Randy Mancini 38 December 28, 2021
FILE PHOTO: Pilots wear protective face masks at the airport, following the outbreak of the new coronavirus, in Hong Kong
FILE PHOTO: Pilots wear protective face masks at the airport, following the outbreak of the new coronavirus, in Hong Kong, China March 5, 2020. REUTERS/Tyrone Siu/File Photo

December 28, 2021

HONG KONG (Reuters) – Hong Kong health authorities said on Tuesday the city would tighten quarantine rules for air cargo crew to tackle the growing threat of the Omicron coronavirus variant.

The global financial hub has identified several dozen Omicron infections via regular testing during quarantine but neither Omicron, nor other variants, have spread into the community in recent months.

But some of the new infections with Omicron were detected among air crew, who had only been required to quarantine at home, unlike most other people returning to the city, who have to quarantine in hotels.

The new measures require that returning air cargo crew spend three days in hotel quarantine before a period of home isolation. Most recent infections of air crew staff have been discovered in the first three days.

“We expect most cases in the future to be of the new Omicron variant,” said Edwin Tsui, controller of the Centre for Health Protection. “We have a very high community outbreak risk. A single spark can start a fifth wave.”

Vaccination rates in Hong Kong are lagging those in many similar cities with less than 70% of the eligible population having received two doses of either China’s Sinovac or Germany’s BioNTech vaccines.

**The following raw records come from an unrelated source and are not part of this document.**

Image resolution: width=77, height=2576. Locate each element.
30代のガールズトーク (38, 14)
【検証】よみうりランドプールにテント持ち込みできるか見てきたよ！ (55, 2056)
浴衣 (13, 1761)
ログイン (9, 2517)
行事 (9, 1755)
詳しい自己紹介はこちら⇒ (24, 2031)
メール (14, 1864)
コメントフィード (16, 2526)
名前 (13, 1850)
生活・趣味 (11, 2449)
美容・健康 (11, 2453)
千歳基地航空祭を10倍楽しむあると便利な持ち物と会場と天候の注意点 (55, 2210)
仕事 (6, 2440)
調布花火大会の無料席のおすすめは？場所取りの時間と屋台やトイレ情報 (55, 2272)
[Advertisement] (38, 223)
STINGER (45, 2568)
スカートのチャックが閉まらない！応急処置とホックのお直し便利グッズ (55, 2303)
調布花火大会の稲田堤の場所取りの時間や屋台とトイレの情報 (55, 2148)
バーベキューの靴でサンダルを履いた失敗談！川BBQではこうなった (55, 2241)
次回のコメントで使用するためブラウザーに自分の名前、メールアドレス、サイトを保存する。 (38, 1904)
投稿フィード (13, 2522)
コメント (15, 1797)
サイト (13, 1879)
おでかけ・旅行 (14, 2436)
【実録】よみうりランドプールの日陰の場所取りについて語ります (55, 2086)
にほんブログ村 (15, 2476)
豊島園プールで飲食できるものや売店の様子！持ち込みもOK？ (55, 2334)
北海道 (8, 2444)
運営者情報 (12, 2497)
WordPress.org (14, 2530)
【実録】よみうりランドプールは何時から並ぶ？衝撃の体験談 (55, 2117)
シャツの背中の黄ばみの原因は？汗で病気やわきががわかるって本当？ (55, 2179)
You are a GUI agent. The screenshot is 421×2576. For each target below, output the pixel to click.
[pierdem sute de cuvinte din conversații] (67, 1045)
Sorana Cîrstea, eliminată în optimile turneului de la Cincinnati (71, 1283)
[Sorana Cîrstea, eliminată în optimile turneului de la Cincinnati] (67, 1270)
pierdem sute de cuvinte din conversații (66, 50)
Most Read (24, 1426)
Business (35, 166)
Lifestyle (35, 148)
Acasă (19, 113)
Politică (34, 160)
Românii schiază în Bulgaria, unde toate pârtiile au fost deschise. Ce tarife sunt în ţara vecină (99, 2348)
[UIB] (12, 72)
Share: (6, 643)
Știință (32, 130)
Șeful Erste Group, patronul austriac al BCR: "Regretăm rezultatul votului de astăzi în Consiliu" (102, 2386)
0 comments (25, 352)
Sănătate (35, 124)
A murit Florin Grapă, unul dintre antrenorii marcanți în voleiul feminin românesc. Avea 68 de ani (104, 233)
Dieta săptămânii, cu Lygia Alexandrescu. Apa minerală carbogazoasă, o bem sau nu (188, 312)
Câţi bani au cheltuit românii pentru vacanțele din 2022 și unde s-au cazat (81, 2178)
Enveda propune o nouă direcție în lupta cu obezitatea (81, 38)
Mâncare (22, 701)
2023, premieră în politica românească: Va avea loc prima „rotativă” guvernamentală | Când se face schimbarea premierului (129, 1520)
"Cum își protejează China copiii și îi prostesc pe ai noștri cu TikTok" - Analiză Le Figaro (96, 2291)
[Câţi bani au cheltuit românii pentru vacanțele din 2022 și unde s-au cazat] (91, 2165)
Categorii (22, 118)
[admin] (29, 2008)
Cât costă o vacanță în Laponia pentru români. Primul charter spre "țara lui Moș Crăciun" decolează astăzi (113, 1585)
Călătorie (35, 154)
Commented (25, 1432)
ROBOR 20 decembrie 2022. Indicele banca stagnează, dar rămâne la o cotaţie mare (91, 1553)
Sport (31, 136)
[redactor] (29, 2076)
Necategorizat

This month, authorities demanded that all government workplaces ensure that all eligible staff are vaccinated by mid-February.

The South China Morning Post newspaper reported on Tuesday, citing unidentified sources, that the measure may soon be extended to schools.

Hong Kong has followed Beijing’s lead and implemented some of the world’s strictest travel restrictions, hoping China, its main source of economic growth, would allow some cross-border movement.

Most non-residents are banned from travelling to the city and authorities demand mandatory hotel quarantine of up to 21 days for arrivals from most countries at the expense of the travellers.